ERROR: /test/BUILD:6:16: my_obj of type 'select' is not iterable. You can iterate only on strings, lists, tuples or dicts. t = [x for x in my_obj] ^ Related documentation: http://documentation#select
We can imagine a NotIterableEvalException
that knows not only about the type
select
, but is also parameterized with the erroneous expression my_objc
.
Problem: Serialization
The above proposal hinges on the ability to store a file pointer in the
Location
object, to be dereferenced at error-time to obtain the entire BUILD
file. This opens the door to some issues:
- A
Location
instance is stored for every node in the parse tree of everyBUILD
file. Even a file pointer in eachLocation
may have substantial memory/speed impact.
This impact is easily measurable and likely tolerable in order to achieve better error messages. However, it is clear that storing anything much larger than a file pointer (like a fragment of the file, or the file itself) in each `Location` would be untenable. 2. The `Location` object is serialized, since the AST is part of a `SkyValue`. This pointer, then, must be serializable.

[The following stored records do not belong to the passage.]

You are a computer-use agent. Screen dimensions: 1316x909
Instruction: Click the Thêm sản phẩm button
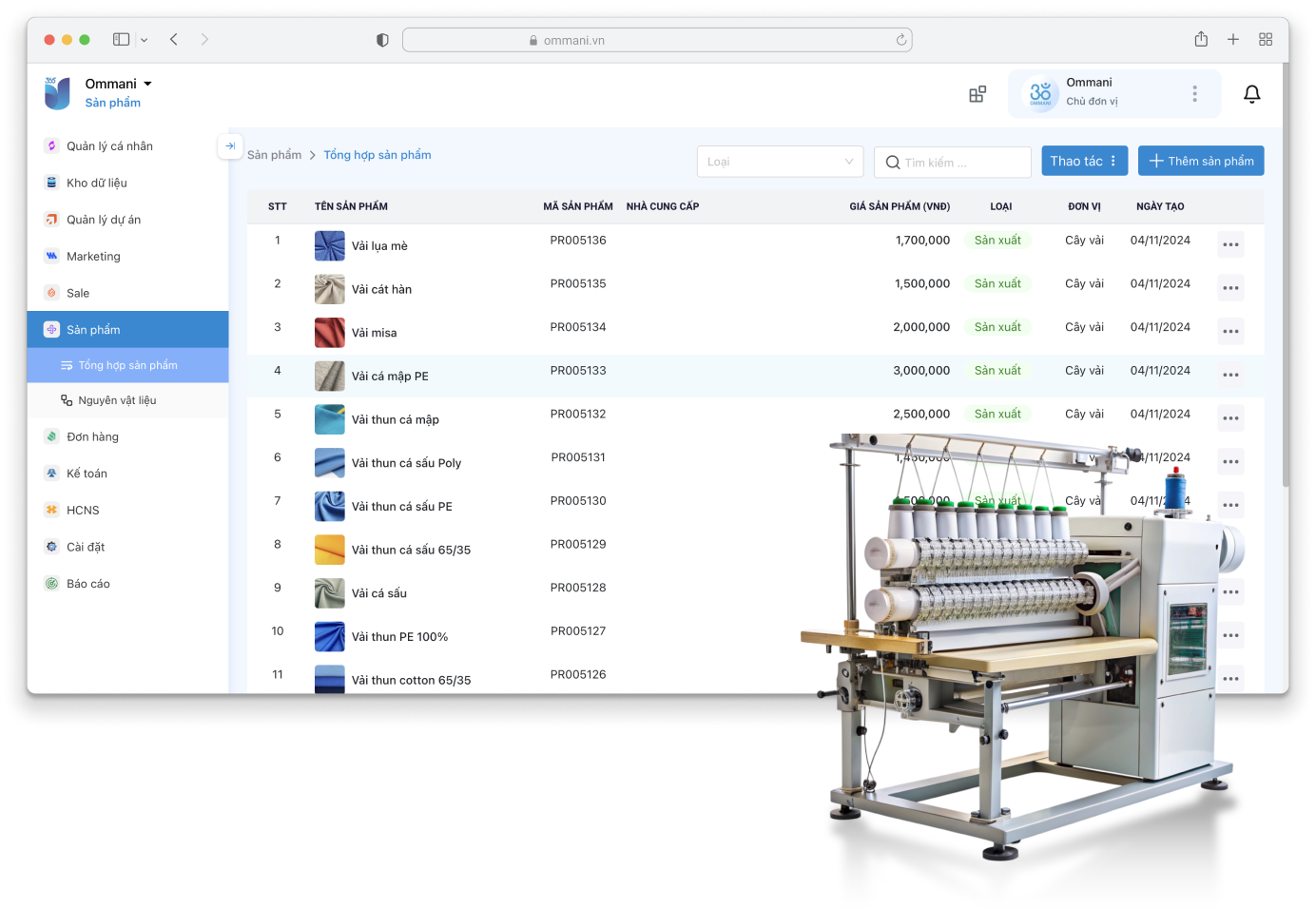point(1200,162)
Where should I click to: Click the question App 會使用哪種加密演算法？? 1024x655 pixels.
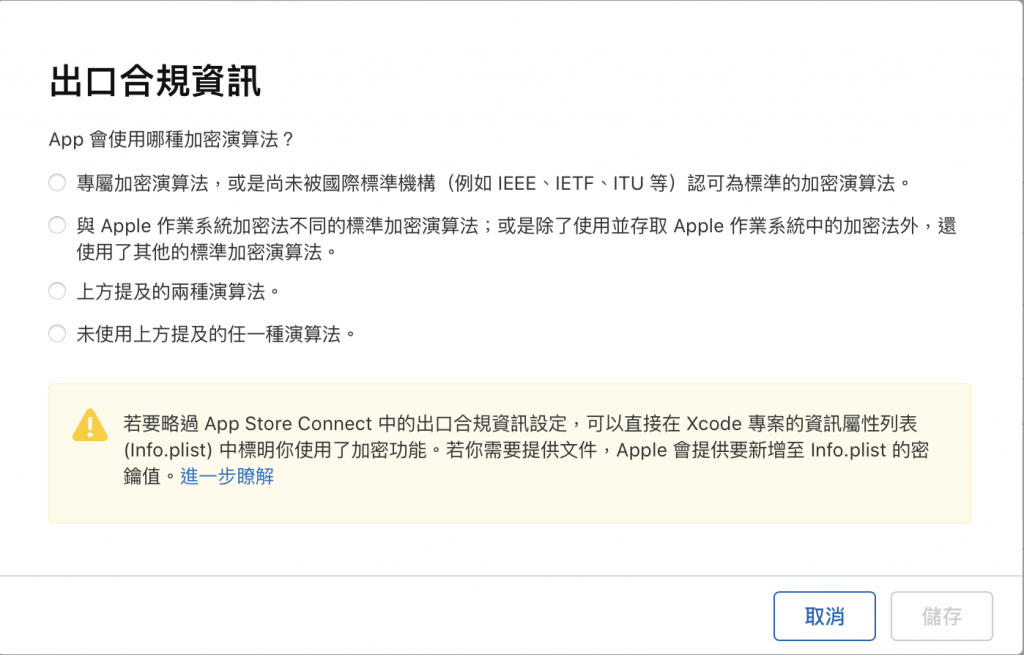(x=172, y=139)
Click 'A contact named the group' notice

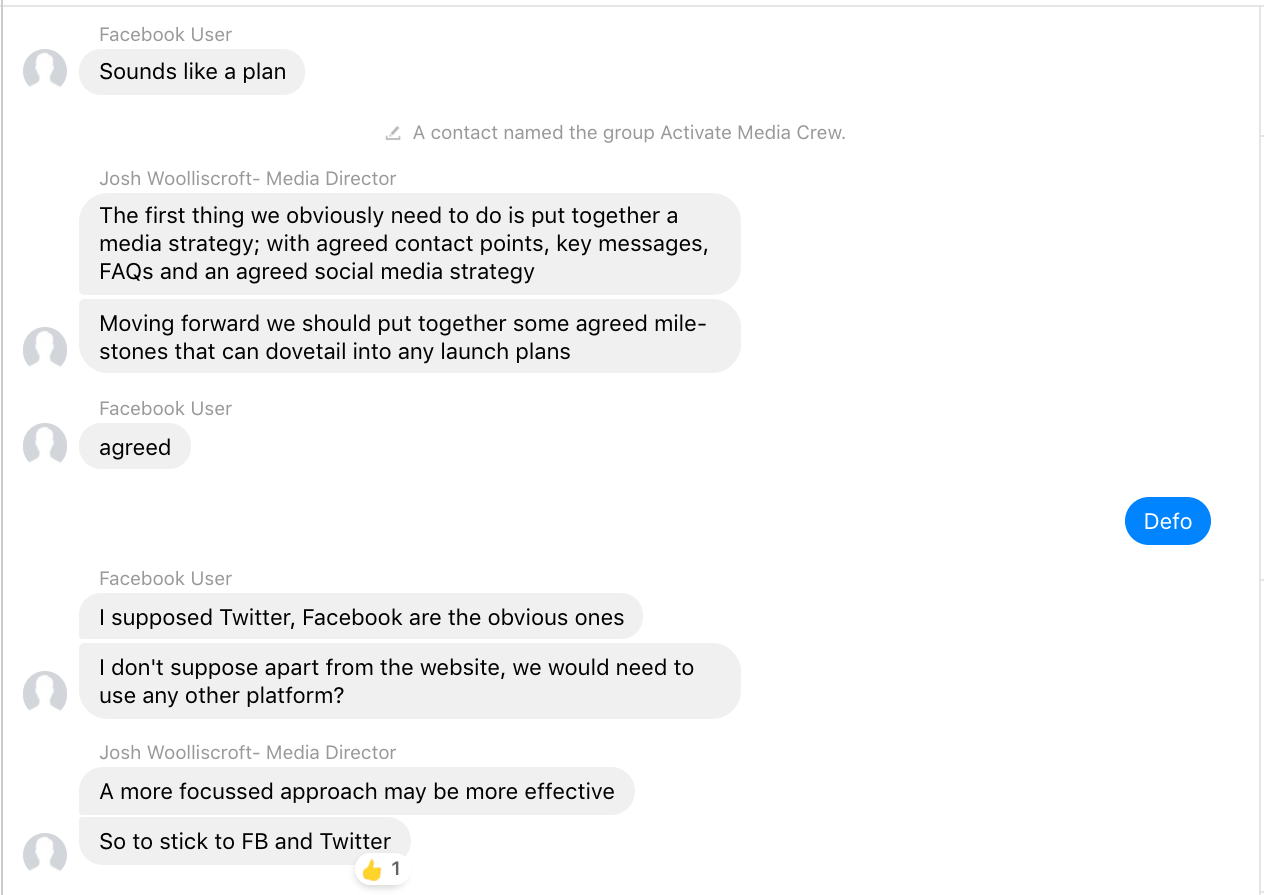pyautogui.click(x=629, y=133)
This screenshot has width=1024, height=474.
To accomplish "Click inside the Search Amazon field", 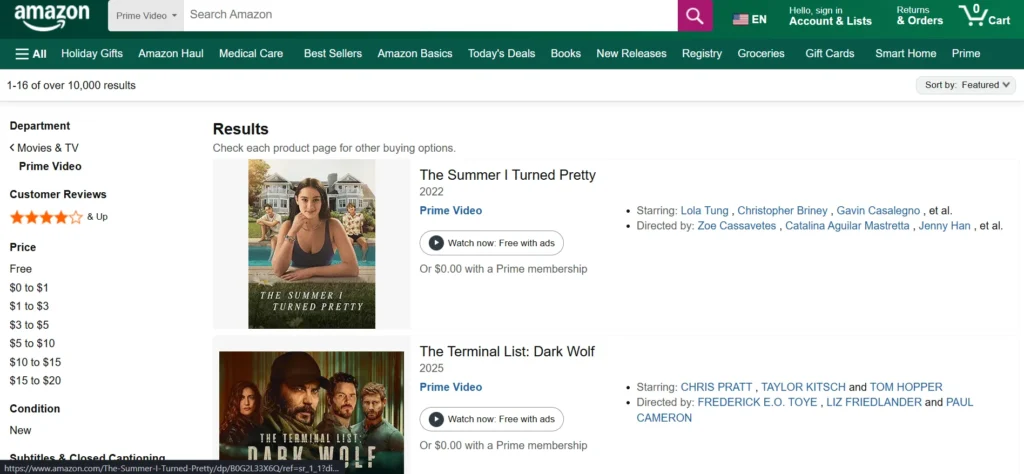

This in particular is troubling because, unlike the java heap in a local Bazel execution, the `SkyValue` containing the AST does not necessarily have the `BUILD` file. However, it is not clear to me that this means the file must be copied into each `Location` object. The AST presumably resides in a single `SkyValue` - one copy of the file in that `SkyValue`, with a pointer to that file in the `Location`, would be sufficient, it seems.
The nature of the `SkyValue` that contains that AST must be determined, thinking about if and how to embed the `BUILD` file into that `SkyValue`, and strategizing about a good serialization for a `Location` object that contains a file pointer.